▶ **SHORT EXERCISE**:
Pick out every line below that contains the word "Switch" and copy each one.
** start MATERIAL **
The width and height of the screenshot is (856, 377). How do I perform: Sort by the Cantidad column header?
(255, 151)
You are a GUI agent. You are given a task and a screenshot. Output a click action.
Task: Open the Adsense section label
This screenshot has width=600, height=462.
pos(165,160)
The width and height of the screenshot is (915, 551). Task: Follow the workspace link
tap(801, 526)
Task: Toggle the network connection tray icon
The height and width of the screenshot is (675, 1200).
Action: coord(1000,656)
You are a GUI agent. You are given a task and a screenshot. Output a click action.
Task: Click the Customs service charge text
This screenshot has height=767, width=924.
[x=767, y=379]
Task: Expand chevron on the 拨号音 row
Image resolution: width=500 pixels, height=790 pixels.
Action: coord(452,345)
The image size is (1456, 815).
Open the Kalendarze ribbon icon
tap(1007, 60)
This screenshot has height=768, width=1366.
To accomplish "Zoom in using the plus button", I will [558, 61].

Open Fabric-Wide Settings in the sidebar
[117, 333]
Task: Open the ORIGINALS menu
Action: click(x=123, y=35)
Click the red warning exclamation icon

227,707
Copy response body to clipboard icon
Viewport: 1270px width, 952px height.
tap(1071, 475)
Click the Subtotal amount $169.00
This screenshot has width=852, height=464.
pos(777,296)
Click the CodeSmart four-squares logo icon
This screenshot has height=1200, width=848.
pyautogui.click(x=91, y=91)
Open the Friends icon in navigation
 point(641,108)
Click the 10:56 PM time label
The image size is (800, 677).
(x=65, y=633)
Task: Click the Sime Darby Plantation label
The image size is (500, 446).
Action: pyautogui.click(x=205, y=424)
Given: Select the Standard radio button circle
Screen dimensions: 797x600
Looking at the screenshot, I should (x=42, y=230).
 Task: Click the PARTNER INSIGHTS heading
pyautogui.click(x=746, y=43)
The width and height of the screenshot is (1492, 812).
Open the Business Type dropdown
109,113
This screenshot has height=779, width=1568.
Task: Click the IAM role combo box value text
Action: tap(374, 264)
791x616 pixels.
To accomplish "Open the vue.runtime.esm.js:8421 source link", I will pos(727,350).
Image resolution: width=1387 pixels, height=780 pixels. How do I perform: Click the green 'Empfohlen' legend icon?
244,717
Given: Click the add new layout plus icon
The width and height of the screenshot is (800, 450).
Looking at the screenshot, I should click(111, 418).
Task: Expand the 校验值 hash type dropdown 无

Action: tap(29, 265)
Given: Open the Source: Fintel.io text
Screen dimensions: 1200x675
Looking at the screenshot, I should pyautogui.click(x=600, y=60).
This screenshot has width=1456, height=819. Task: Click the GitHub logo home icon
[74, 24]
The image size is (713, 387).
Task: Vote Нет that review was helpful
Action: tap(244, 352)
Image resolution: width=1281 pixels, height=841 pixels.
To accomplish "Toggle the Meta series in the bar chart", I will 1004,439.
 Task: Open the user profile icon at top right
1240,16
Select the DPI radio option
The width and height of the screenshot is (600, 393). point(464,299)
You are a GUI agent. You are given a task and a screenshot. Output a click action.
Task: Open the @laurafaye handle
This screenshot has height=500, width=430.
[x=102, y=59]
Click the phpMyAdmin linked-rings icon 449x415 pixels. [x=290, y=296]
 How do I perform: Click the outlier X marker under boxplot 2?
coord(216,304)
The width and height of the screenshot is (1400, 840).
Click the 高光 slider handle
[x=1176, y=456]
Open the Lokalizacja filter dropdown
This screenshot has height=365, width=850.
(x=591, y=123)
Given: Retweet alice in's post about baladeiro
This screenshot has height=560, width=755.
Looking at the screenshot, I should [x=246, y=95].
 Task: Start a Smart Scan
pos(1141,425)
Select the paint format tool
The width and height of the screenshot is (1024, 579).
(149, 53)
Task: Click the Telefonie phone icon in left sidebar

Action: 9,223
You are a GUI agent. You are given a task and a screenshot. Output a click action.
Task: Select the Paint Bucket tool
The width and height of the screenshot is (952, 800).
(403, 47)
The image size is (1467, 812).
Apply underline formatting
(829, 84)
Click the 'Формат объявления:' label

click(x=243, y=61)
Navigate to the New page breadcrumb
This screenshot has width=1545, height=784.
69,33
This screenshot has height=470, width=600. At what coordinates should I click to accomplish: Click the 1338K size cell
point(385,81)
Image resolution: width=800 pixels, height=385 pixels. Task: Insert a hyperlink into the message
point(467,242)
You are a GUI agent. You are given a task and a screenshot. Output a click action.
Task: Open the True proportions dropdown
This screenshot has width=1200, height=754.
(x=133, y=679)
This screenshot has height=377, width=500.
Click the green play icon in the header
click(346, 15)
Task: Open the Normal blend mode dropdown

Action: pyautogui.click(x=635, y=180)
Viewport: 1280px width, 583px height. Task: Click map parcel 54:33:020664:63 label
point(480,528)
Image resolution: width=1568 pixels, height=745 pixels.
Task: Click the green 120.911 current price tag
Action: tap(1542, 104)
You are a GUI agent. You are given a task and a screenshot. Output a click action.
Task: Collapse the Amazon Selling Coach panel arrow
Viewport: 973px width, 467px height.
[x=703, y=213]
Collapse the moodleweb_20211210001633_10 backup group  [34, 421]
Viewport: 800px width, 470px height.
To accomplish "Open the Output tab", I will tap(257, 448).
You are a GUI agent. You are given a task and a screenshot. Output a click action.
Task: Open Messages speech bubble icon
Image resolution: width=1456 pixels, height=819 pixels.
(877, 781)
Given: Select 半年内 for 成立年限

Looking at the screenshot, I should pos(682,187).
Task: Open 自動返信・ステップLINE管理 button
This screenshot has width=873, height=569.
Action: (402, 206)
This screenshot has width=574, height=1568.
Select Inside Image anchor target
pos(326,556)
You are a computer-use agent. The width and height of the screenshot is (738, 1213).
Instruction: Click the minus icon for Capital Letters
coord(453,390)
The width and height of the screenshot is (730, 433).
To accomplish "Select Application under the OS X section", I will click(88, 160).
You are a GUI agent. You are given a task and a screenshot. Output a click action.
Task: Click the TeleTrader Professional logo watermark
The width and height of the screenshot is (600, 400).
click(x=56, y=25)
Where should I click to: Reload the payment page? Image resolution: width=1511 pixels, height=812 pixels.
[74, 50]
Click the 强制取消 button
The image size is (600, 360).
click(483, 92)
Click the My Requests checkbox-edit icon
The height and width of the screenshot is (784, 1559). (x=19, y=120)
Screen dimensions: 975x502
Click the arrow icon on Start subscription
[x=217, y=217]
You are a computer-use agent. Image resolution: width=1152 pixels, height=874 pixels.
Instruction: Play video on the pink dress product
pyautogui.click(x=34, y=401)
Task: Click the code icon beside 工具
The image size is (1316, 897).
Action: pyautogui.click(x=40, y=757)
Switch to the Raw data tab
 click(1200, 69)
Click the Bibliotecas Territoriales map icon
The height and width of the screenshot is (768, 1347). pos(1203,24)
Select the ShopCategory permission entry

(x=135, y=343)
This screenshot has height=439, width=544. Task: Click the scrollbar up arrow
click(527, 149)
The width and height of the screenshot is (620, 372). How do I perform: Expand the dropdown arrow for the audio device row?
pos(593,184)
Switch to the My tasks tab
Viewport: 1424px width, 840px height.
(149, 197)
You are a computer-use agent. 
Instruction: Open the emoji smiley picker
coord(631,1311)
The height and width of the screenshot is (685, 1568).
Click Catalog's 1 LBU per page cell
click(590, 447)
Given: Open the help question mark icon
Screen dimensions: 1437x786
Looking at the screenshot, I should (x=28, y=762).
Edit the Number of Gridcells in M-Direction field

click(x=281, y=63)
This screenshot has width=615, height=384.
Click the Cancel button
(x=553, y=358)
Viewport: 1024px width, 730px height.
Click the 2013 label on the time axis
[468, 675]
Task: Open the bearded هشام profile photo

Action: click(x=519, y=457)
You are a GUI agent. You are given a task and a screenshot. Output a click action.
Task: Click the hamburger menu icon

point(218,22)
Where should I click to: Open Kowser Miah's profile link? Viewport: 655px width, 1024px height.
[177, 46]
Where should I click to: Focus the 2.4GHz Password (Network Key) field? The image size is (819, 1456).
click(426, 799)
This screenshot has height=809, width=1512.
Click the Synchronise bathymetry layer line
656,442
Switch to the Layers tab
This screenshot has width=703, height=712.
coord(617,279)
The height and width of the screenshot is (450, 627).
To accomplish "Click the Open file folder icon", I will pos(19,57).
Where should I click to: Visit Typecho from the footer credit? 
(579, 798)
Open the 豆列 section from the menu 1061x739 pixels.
** end MATERIAL **
▶ **ANSWER FOR THIS EXERCISE**:
Switch to the Raw data tab
Switch to the My tasks tab
Switch to the Layers tab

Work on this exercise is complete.